% Prove that sqrt(2) is irrational (when this is fed into prover9).
% This file was created by David A. Wheeler, and is
% inspired by the Otter proof from Larry Wos,
% by Michael Beeson and William McCune,
% that was published in "The Seventeen Provers of the World"
% compiled by Freek Wiedijk. (http://www.cs.ru.nl/~freek/comparison/).
% This version's notation is much easier to read, because it uses capabilities
% such as infix operators, implies (->), and iff (<->).
% Usage:
% prover9 -f sqrt2.in > sqrt2.out
% This proof presumes numbers only range over positive integers (1,2,...).
% It's a proof by contradiction; the assumptions are entered, and prover9
% shows that there is a contradiction.
formulas(assumptions).
1*x = x. % identity
x*1 = x.
x*(y*z) = (x*y)*z. % associativity
x*y = y*x. % commutativity
(x*y = x*z) -> y = z. % cancellation (0 is not allowed, so x!=0).
% Now let's define divides(x,y), which is true iff x divides y.
% For example, divides(2,6) is true because 2*3=6.
% The older Otter proof used the clausal form:
% -divides(x,y) | (x*f(x,y)) = y.
% x*z != y | divides(x,y).
% but I find this clausal form rather confusing. I think expressing it
% using traditional first-order logic is MUCH clearer as an input.

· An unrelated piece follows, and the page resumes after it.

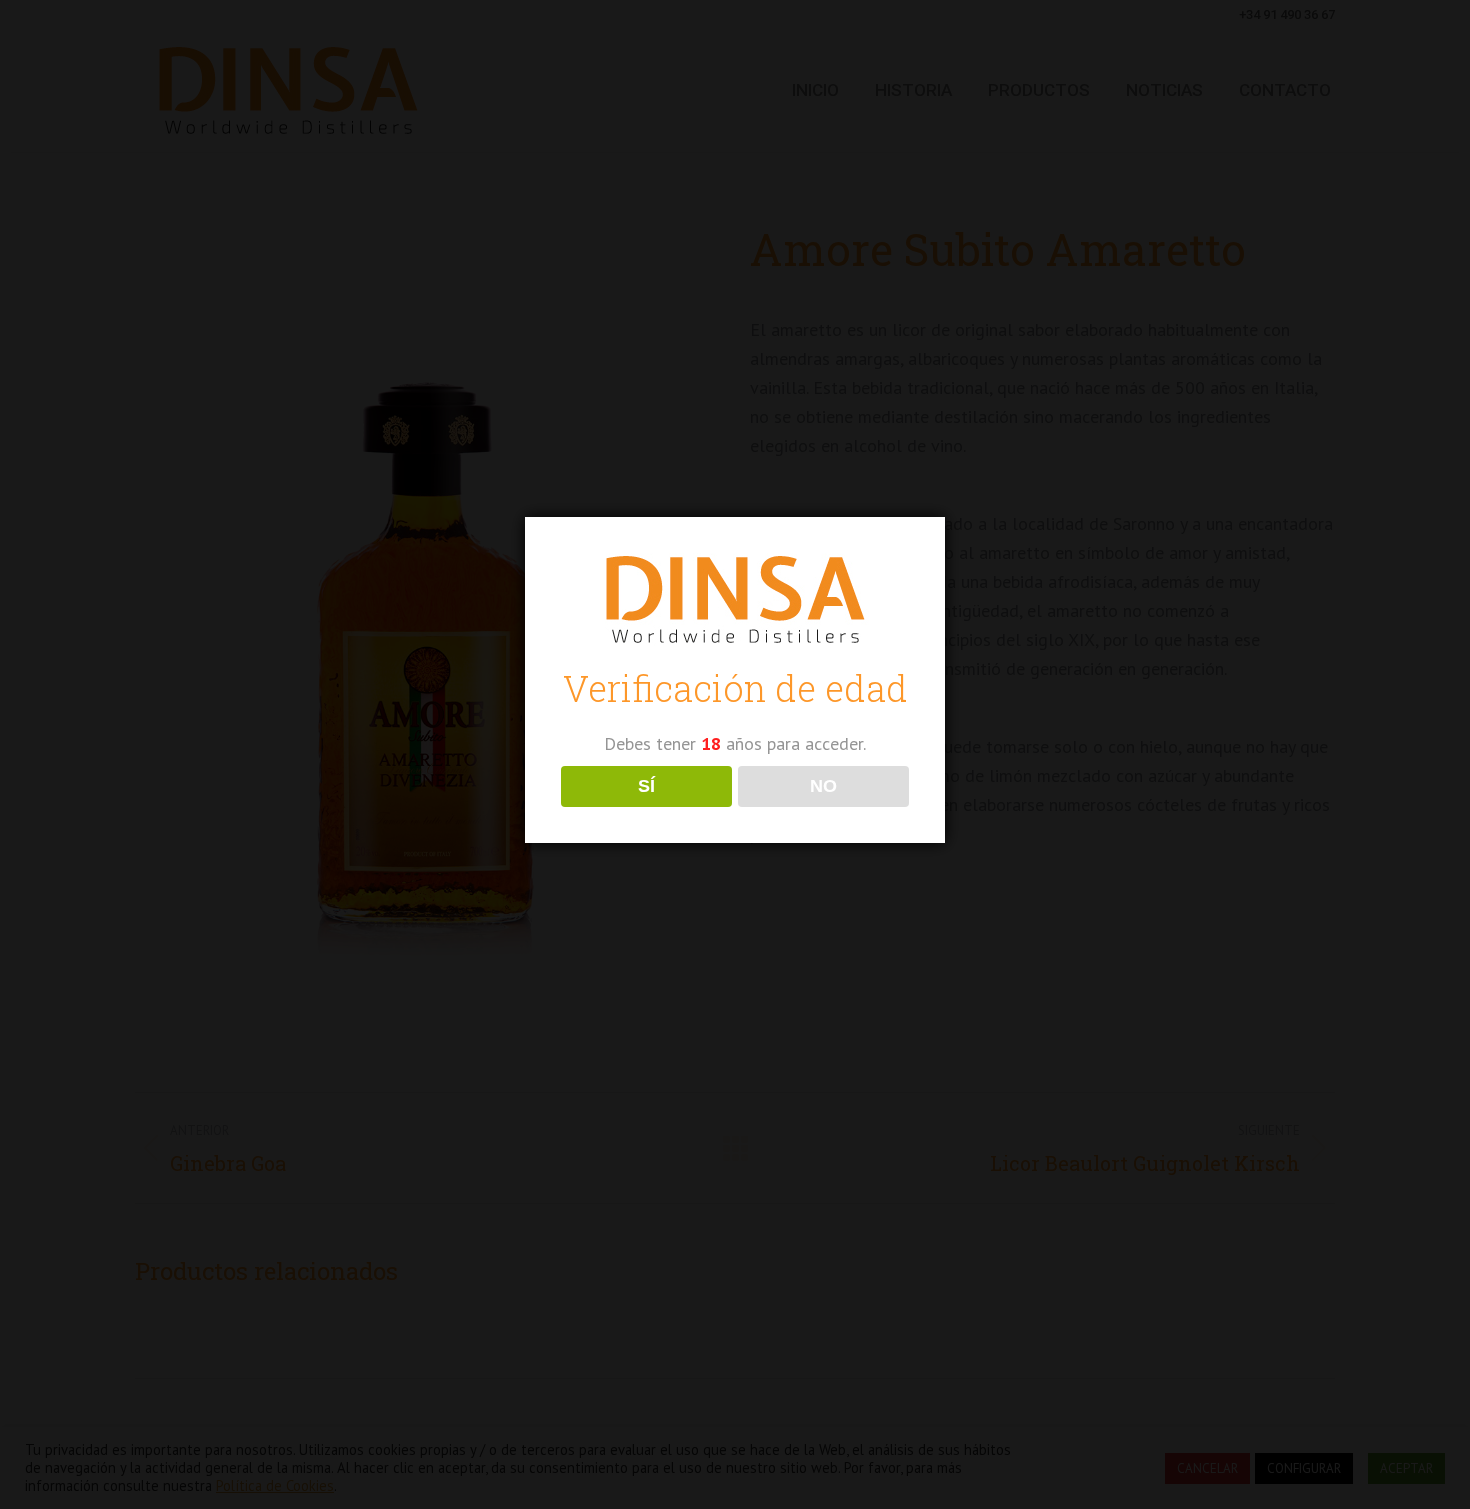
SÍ (646, 786)
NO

% Prover9 will immediately convert this into the clausal form:
divides(x,y) <-> (exists z x*z = y).
divides(2,x*y) ->
(divides(2,x) | divides(2,y)). % If 2 divides x*y, it divides x or y.
2 != 1. % Original author almost forgot this.
% Now, assert that we can have a rational fraction for sqrt(2), reduced
% to lowest terms (we can't, and that's the point of the proof):
a*a = (2*(b*b)). % a/b = sqrt(2), so a^2 = 2 * b^2.
(x != 1) -> -(divides(x,a) &
divides(x,b)). % a/b is in lowest terms
end_of_list.